A decisão do governo dos Estados Unidos de classificar as facções Primeiro Comando da Capital (PCC) e Comando Vermelho (CV) como organizações terroristas estrangeiras ganhou repercussão na imprensa internacional nesta quinta-feira (28).
O anúncio foi feito pelo secretário de Estado norte-americano, Marco Rubio, que afirmou que as duas facções estão entre os grupos criminosos mais violentos do Brasil. Segundo o comunicado oficial, a nova classificação passa a valer a partir do dia 5 de junho.
A medida foi divulgada poucos dias após o senador Flávio Bolsonaro se reunir com Marco Rubio e solicitar ao governo norte-americano que as organizações brasileiras fossem enquadradas como grupos terroristas. O encontro aconteceu na Casa Branca, durante agenda nos Estados Unidos.
O jornal The New York Times destacou o assunto em reportagem publicada nesta quinta-feira. Na matéria, o veículo afirmou que a decisão ocorreu após meses de pressão política realizada por filhos do ex-presidente Jair Bolsonaro, aliado político de Donald Trump.
Segundo o jornal americano, a decisão pode provocar novos desgastes diplomáticos entre Brasil e Estados Unidos, justamente em um momento de tentativa de aproximação entre os governos. A publicação também menciona preocupações de autoridades brasileiras sobre possíveis impactos políticos relacionados às eleições presidenciais.
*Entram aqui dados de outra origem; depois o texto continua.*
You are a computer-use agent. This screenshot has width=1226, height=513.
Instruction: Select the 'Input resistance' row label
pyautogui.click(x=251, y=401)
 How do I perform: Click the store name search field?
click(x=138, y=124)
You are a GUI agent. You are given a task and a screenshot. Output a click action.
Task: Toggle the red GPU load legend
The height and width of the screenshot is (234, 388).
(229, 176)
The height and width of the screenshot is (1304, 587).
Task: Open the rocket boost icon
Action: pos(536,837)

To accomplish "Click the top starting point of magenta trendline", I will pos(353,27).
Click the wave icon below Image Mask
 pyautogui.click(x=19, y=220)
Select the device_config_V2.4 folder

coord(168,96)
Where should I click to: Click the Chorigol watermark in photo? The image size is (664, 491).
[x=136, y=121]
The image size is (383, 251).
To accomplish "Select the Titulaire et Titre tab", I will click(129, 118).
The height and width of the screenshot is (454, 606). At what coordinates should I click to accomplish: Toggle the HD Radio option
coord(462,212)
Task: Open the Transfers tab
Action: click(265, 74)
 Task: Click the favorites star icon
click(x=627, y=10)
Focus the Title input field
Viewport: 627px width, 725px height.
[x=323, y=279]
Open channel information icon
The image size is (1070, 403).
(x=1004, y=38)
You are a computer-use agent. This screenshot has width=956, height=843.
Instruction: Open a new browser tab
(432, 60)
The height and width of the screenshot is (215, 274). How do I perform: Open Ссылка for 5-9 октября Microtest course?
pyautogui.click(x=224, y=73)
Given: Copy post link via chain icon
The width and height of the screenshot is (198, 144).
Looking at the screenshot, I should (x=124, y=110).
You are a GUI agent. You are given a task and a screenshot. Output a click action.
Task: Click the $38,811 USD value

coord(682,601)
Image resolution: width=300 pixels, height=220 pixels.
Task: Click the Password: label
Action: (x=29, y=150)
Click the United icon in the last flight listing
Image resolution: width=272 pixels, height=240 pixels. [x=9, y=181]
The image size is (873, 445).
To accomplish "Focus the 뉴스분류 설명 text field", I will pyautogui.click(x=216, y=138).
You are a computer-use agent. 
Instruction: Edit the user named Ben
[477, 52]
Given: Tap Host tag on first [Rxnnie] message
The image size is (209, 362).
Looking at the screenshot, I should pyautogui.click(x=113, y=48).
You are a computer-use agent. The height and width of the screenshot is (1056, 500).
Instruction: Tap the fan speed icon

A reportagem aponta ainda que a classificação pode ampliar os poderes do governo norte-americano para aplicar sanções econômicas contra empresas, instituições ou pessoas que mantenham relações financeiras com organizações ligadas às facções.
Especialistas ouvidos pelo jornal destacaram que o PCC e o Comando Vermelho teriam ampliado sua atuação para setores da economia formal, incluindo distribuição de gás, mercado imobiliário, commodities e criptomoedas. Com isso, bancos e instituições financeiras brasileiras poderiam enfrentar maior pressão regulatória e riscos de sanções internacionais.